I'm currently having a bug I don't quite understand:
The variable animationSheet is declared as follows:
Code:
vector<spriteSheet *> animationSheet;
The first version of the problematic code was like this:
Code:
for (int idx = 0; idx < animationSheet.size(); idx++)
{
delete animationSheet[idx];
}
It worked, but during compilation, there was this warning:
Quote:
warning: comparison between signed and unsigned integer expressions
|
So we changed the code to this:
Code:
for (unsigned int idx = 0; idx < animationSheet.size(); idx++)
{
delete animationSheet[idx];
}
This however caused problems in the program because spriteSheets were deleted that shouldn't have been deleted (with numbers like 65536 for example)

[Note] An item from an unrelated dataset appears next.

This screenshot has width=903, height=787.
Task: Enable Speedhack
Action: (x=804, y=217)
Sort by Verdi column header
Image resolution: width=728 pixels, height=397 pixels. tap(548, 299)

I changed the code like this:
Code:
int idx=0;
for ((unsigned int) idx; idx < animationSheet.size(); idx++)
{
delete animationSheet[idx];
}
But it has no effect.
I would like to understand what's really going on here and how to have it work without warnings.
vector::size seems to return a size_type.
Which I suppose is the same as
size_t, i.e an unsigned integer.
int seems to be a signed int by default.
What happens in each case during the comparison?
And how does the "animationSheet[idx]" use idx? as signed or unsigned integer?